Task goal:
From the listing below, extract every line containing "Aplikacja".

Information shown:
BEGIN

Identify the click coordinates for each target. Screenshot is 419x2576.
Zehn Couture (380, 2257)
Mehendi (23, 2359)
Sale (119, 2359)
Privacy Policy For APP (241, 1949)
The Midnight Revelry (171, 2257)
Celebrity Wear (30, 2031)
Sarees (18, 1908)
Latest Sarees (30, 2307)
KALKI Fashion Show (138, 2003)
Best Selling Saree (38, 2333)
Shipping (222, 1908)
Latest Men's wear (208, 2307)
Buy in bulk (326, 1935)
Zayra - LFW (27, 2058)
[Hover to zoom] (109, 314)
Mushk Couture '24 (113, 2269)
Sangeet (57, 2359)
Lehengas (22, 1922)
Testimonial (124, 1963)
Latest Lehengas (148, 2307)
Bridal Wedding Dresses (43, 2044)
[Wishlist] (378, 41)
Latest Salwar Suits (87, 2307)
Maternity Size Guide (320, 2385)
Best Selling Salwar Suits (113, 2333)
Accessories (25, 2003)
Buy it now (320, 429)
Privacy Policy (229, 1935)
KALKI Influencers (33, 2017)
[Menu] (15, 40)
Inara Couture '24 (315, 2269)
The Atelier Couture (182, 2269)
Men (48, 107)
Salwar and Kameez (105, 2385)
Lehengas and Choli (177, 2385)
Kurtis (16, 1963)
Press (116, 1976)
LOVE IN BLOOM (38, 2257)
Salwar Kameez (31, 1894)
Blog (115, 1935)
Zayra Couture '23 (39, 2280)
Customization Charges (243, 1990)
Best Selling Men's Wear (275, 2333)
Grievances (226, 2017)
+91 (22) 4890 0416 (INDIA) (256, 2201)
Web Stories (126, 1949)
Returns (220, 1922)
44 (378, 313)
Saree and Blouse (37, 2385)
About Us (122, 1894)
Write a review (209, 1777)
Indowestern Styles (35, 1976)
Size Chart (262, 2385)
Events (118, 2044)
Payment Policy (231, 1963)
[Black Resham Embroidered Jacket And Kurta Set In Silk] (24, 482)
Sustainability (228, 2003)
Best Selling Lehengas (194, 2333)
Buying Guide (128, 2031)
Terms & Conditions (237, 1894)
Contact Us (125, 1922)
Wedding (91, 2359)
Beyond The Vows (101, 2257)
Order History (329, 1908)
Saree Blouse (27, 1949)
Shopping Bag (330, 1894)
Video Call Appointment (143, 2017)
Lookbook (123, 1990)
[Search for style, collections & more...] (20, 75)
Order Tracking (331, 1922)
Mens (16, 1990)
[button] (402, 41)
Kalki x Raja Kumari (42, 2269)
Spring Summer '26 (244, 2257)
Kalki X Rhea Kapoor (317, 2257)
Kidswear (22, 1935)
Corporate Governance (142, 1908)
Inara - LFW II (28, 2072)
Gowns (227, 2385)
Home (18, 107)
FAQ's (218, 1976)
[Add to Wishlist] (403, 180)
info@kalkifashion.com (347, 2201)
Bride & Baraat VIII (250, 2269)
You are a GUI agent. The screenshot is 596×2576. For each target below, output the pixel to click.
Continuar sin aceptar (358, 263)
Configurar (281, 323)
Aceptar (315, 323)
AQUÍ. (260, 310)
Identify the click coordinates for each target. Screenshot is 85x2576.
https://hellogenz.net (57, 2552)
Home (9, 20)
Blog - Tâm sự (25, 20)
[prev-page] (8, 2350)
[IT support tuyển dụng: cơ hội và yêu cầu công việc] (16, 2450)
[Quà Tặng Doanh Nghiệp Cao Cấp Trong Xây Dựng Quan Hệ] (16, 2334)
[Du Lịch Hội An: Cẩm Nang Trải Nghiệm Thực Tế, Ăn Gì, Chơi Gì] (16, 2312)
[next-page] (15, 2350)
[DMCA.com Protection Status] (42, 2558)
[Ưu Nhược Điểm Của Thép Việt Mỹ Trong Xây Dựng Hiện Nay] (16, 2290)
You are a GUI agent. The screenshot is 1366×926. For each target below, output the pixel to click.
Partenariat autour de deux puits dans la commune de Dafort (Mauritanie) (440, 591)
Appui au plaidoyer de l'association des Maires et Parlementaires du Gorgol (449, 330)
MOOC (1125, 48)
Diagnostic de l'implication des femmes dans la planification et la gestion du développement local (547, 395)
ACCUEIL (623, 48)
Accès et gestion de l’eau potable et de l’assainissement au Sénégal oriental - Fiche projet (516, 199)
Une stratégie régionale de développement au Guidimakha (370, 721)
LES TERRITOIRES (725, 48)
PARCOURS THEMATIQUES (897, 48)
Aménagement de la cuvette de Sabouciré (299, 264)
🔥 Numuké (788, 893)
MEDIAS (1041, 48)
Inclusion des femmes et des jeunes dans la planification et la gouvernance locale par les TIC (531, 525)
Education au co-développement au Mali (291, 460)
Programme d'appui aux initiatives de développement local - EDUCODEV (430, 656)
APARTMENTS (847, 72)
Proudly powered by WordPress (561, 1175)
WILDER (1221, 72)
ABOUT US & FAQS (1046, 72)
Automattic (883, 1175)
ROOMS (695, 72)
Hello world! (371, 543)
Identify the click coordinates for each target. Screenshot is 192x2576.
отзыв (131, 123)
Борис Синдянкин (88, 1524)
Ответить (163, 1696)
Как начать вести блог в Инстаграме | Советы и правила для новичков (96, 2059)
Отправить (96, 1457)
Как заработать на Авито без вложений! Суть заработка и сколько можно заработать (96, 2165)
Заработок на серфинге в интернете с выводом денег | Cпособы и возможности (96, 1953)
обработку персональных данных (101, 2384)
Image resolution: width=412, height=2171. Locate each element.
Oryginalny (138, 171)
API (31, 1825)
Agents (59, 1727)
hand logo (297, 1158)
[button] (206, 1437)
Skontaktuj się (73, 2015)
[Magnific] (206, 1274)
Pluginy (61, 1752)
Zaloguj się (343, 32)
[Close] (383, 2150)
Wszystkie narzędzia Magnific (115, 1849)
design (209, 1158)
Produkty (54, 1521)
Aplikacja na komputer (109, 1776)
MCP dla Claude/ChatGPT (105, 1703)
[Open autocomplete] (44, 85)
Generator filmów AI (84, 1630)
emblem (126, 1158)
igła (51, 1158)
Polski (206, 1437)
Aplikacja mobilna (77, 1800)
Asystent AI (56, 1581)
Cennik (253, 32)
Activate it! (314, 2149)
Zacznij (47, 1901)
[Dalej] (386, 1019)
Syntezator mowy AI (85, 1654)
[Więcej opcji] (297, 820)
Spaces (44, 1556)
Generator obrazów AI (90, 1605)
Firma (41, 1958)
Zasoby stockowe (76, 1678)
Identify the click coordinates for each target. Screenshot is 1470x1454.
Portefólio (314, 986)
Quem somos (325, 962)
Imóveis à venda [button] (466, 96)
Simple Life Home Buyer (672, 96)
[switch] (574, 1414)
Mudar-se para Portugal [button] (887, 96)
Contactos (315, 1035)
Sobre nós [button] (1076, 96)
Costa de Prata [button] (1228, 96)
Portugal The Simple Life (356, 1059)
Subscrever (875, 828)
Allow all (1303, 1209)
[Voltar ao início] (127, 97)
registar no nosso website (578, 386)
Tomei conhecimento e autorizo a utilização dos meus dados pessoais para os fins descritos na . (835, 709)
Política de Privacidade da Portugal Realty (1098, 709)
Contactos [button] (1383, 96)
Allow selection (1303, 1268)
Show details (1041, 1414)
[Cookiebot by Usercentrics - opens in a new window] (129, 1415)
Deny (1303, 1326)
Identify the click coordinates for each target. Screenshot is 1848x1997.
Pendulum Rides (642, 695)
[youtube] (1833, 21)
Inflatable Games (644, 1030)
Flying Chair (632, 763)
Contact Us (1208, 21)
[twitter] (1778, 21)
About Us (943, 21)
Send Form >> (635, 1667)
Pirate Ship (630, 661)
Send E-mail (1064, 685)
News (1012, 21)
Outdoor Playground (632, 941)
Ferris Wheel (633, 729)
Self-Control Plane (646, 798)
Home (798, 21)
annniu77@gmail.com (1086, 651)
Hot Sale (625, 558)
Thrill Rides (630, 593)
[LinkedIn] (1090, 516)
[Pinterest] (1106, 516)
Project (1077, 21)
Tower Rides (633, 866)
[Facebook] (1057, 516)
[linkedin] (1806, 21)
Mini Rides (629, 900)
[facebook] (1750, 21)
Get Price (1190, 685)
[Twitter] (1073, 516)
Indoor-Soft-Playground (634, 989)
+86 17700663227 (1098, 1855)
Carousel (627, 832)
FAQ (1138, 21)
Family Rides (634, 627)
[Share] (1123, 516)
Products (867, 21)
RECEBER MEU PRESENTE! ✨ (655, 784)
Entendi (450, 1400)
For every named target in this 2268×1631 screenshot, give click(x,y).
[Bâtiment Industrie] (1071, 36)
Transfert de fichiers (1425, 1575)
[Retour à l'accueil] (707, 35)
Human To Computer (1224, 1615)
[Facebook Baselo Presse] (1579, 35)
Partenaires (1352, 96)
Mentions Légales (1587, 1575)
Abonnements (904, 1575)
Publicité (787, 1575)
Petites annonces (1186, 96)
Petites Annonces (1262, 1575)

END

Output below:
Aplikacja na komputer (109, 1776)
Aplikacja mobilna (77, 1800)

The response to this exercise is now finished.